Diverses Betriebe vernachlässigen ältere Mitarbeiter

Altgedient gleich ausgedient? In Zukunft müssen sich Deutschlands Unternehmer auf eine immer älter werdende Belegschaft einstellen. Das Problem vieler Mittelständler: Sie sehen in Seniormitarbeitern mehr Kostenfaktor als Chance.

Mittelständische Unternehmen kümmern einer Studie zufolge noch zu wenig um ihre immer älter werdenden Mitarbeiter. So gibt es deutlich weniger Weiterbildungsmaßnahmen für ältere als für jüngere Beschäftigte, heißt es in der Untersuchung, die die Commerzbank am Mittwoch zusammen mit Familienministerin Ursula von der Leyen (CDU) in Berlin vorstellte. Demnach hält es fast die Hälfte der Unternehmen für problematisch, Menschen bis zum 67. Lebensjahr zu beschäftigen. Von der Leyen sagte, der demografische Wandel komme unaufhaltsam auf die Gesellschaft zu. Er werde das Land nachhaltiger prägen als die gegenwärtige Wirtschaftskrise.

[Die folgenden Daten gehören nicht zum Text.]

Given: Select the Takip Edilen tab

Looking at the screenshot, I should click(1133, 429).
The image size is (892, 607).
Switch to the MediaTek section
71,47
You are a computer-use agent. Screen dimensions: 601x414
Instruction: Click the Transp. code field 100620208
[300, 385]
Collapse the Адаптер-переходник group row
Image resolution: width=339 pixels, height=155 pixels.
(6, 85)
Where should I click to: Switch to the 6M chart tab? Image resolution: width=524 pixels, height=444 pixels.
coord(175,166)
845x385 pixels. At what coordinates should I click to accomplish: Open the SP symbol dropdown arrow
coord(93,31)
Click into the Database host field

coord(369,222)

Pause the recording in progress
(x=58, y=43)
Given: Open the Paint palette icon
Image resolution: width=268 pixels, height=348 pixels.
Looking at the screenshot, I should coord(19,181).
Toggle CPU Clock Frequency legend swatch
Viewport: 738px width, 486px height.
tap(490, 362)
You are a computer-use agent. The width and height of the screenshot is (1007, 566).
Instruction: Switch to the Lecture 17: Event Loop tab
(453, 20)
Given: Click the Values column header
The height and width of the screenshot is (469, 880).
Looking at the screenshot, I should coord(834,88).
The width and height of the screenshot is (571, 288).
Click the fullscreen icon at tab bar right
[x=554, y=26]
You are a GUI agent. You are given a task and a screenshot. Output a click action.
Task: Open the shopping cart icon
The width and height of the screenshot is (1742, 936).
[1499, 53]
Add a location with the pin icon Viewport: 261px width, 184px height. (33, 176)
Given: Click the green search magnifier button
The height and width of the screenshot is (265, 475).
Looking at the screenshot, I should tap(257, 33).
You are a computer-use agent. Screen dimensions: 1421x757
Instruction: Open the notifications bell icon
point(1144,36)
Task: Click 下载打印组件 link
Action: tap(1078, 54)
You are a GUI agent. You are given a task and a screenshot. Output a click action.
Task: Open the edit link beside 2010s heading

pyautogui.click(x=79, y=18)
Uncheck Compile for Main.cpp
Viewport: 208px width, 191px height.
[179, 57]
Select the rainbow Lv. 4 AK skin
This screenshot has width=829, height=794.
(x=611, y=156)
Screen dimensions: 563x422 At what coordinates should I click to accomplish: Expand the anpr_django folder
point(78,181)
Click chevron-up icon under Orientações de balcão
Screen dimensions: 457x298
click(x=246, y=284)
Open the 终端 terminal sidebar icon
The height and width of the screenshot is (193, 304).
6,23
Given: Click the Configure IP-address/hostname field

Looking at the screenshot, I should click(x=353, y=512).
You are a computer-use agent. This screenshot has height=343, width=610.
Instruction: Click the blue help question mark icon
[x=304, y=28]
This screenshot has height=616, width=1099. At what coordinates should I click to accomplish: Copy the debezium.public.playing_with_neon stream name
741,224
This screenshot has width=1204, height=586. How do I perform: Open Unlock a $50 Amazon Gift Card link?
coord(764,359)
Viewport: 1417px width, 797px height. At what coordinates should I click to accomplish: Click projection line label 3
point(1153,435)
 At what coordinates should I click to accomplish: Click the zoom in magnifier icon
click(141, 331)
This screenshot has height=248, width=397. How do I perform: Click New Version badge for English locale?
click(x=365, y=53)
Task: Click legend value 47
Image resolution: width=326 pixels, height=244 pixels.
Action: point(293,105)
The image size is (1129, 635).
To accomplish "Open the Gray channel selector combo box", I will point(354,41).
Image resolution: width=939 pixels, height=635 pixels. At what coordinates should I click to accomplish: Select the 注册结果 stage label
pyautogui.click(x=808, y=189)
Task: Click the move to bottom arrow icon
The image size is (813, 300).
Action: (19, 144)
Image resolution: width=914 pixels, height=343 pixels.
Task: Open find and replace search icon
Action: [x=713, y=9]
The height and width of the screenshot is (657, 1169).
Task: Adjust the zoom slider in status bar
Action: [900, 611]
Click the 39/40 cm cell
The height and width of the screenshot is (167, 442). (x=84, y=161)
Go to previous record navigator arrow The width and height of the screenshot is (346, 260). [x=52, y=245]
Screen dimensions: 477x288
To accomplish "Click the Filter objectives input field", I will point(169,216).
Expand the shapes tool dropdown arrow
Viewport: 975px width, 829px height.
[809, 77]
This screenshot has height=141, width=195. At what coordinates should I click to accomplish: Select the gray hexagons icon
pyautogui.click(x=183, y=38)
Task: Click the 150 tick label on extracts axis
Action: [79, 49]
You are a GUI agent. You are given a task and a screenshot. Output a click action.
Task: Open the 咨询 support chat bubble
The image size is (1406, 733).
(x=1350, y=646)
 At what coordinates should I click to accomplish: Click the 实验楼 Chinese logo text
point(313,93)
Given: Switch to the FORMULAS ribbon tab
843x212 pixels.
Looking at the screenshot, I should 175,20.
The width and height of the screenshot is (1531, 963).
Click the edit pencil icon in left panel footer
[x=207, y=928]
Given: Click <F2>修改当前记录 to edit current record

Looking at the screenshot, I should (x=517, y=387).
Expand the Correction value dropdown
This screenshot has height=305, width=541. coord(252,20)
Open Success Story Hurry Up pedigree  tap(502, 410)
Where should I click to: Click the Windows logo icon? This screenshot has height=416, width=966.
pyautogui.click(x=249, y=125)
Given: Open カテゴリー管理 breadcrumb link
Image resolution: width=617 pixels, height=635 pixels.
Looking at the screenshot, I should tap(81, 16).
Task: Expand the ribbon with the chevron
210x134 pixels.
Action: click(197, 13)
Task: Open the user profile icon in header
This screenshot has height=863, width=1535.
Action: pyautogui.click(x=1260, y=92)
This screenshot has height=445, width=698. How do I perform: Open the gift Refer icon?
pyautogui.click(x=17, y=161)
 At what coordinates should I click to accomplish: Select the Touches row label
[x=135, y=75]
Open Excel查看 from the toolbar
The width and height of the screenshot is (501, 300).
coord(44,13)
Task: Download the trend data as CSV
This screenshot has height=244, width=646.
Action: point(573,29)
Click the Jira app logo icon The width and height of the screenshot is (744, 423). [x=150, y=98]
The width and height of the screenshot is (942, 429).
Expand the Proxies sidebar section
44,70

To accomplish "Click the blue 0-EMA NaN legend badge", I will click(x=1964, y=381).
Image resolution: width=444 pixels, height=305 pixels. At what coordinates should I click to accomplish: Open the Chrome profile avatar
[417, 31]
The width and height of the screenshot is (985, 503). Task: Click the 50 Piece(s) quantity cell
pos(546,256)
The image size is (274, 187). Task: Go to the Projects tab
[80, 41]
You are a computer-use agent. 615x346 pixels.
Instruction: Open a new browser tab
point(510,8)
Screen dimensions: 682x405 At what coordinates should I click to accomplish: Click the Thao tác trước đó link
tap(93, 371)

Laut von der Leyen werden ältere Mitarbeiter fälschlicherweise vor allem als „Kostenfaktor“ gesehen. In den vergangenen Jahren habe es „großzügige Möglichkeiten“ gegeben, in den Vorruhestand zu gehen. Daher hätten viele Unternehmen überhaupt keine Erfahrung damit, was es bedeute, ältere Menschen im Betrieb zu haben. „Das ist sicherlich auch mit ein Grund, warum sich Vorurteile über die Defizite älterer Beschäftigter so lange halten können, anstatt über die Kompetenzen, die Chancen, die Möglichkeiten zu reden“, sagte die Ministerin. Die
Älteren könnten nicht immer das Gleiche wie die Jüngeren. Sie hätten aber Fachwissen, identifizierten sich stärker mit ihrem Unternehmen und fehlten seltener – wenn sie am richtigen Platz säßen.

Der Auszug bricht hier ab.